+++ DATA TO USE

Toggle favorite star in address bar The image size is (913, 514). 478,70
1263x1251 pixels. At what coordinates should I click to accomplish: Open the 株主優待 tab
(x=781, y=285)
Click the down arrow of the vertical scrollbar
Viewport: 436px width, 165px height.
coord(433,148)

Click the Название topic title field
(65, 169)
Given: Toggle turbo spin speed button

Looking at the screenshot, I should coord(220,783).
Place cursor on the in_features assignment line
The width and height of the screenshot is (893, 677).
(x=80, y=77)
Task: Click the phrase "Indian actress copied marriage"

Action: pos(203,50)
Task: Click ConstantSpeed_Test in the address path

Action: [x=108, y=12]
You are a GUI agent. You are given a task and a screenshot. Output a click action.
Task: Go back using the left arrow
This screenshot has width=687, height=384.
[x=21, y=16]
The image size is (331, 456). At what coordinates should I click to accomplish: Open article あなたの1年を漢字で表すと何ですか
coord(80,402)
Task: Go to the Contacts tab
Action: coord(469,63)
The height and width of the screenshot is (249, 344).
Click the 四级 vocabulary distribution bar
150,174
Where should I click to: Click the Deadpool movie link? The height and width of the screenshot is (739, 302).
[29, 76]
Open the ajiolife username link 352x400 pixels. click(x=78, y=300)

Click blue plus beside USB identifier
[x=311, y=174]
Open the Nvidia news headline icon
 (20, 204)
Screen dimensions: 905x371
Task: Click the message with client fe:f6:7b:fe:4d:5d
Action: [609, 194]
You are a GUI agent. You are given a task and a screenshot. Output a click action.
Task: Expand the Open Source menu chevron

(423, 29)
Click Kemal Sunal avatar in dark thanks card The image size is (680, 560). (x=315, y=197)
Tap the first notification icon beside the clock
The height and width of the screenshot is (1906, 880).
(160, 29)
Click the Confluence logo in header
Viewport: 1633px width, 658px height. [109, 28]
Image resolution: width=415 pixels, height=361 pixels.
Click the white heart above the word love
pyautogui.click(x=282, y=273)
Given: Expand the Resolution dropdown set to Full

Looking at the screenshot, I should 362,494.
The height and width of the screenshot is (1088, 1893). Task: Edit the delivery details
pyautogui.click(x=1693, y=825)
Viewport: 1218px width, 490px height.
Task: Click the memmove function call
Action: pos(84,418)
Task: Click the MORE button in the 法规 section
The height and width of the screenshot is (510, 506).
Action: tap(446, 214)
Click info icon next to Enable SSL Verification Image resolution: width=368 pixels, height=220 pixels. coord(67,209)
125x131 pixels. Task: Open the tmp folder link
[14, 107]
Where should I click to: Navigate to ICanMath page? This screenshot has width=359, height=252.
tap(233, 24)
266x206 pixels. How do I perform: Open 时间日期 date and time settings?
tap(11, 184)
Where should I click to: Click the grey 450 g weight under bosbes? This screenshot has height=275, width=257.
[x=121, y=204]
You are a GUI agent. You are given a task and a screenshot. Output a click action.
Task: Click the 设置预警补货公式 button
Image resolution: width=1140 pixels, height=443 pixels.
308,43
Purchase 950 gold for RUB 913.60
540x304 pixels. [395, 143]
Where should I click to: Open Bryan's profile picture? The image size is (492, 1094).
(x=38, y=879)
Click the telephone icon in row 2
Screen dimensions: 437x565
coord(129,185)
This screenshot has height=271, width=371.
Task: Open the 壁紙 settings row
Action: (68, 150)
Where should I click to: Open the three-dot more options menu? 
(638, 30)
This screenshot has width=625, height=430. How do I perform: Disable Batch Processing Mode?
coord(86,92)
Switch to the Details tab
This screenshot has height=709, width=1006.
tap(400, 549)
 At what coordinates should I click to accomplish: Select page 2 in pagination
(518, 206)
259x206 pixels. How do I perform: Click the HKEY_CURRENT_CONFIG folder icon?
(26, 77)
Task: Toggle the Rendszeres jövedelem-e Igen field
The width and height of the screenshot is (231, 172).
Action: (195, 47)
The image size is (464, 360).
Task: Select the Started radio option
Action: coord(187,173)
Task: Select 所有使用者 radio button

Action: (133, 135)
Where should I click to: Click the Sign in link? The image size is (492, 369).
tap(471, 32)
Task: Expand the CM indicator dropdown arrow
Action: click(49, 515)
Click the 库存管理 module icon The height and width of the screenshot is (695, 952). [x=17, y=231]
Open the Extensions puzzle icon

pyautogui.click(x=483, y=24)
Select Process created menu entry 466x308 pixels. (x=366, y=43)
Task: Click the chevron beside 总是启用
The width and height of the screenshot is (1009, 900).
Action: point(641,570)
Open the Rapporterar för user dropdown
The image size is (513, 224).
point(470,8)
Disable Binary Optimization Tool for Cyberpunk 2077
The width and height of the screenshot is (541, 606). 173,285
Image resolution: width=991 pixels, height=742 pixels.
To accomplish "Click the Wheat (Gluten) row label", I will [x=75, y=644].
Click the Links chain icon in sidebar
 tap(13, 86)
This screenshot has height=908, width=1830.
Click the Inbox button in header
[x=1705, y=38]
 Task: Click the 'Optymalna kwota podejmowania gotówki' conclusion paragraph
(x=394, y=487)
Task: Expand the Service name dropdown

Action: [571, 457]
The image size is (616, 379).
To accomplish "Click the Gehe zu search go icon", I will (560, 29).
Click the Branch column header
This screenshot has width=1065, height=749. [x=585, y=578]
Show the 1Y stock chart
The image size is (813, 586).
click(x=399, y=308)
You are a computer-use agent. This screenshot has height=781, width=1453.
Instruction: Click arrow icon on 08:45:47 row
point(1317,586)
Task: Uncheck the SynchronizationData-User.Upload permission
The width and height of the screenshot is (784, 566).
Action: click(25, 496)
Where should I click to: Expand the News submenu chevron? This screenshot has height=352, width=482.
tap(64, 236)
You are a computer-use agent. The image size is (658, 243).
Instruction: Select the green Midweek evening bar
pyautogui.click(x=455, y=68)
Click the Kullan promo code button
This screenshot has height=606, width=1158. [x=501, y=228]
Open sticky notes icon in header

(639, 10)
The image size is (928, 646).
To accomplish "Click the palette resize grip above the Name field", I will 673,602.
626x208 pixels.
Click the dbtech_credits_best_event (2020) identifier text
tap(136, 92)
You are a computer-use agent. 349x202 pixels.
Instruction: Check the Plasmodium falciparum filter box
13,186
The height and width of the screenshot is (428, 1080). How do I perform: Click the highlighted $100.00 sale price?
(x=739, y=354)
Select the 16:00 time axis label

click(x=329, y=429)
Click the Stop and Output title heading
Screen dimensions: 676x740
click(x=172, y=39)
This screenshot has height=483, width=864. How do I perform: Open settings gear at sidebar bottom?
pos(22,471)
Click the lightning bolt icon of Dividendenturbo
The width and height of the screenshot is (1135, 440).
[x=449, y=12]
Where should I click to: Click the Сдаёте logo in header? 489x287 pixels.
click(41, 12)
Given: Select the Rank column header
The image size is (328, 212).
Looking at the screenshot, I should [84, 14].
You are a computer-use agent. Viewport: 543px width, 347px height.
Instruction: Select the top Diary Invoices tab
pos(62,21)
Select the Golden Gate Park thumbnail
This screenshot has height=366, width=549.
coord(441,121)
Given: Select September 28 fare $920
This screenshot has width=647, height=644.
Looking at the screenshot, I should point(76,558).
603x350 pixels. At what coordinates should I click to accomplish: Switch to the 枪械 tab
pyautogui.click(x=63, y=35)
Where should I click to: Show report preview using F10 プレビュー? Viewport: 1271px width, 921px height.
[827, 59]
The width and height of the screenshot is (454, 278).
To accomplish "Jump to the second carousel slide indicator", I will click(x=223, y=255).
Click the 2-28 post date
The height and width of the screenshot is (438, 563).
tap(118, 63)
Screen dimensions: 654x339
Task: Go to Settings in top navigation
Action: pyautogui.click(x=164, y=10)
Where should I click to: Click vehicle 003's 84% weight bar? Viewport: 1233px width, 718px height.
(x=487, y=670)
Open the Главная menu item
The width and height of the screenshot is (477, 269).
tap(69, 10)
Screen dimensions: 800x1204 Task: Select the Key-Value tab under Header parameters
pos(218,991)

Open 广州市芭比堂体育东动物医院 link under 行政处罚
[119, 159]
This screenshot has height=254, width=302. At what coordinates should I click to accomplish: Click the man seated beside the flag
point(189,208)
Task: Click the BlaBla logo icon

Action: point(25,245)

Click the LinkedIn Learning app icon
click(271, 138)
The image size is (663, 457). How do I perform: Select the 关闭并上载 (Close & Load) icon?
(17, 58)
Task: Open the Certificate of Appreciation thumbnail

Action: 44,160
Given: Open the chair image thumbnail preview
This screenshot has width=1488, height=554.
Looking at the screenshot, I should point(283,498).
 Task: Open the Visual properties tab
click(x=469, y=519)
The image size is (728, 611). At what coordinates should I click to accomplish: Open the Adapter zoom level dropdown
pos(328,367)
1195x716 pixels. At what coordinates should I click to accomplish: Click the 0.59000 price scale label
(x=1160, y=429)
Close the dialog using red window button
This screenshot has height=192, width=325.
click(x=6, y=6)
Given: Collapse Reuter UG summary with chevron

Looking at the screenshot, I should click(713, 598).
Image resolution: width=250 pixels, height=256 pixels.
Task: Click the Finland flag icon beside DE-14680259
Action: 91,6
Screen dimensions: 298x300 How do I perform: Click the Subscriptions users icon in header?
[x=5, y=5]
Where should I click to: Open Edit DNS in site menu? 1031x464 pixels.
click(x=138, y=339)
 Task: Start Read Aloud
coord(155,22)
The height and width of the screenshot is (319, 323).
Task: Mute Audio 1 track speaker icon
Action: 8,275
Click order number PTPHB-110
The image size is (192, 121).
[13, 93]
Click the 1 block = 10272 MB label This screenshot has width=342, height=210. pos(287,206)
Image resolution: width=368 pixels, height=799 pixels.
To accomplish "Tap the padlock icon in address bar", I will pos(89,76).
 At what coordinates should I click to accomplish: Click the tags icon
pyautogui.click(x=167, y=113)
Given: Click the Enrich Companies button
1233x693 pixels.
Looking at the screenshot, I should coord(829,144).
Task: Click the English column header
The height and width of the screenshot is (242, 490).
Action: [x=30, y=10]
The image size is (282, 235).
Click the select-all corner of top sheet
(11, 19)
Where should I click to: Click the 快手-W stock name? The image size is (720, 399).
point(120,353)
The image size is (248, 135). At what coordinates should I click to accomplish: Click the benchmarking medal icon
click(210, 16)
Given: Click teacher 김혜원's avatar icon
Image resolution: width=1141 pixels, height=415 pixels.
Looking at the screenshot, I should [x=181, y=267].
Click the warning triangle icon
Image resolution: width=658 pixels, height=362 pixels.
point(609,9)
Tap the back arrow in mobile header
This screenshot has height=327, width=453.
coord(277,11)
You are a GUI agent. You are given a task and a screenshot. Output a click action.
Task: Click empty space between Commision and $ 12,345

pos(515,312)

++++++

_EXERCISE:_
Starting at the line with "Select the 16:00 time axis label" and ending at the line with "Select the Golden Gate Park thumbnail", print each line of the listing above exactly, with no other lines.

_ANSWER SPACE:_
Select the 16:00 time axis label

click(x=329, y=429)
Click the Stop and Output title heading
Screen dimensions: 676x740
click(x=172, y=39)
This screenshot has height=483, width=864. How do I perform: Open settings gear at sidebar bottom?
pos(22,471)
Click the lightning bolt icon of Dividendenturbo
The width and height of the screenshot is (1135, 440).
[x=449, y=12]
Where should I click to: Click the Сдаёте logo in header? 489x287 pixels.
click(41, 12)
Given: Select the Rank column header
The image size is (328, 212).
Looking at the screenshot, I should [84, 14].
You are a computer-use agent. Viewport: 543px width, 347px height.
Instruction: Select the top Diary Invoices tab
pos(62,21)
Select the Golden Gate Park thumbnail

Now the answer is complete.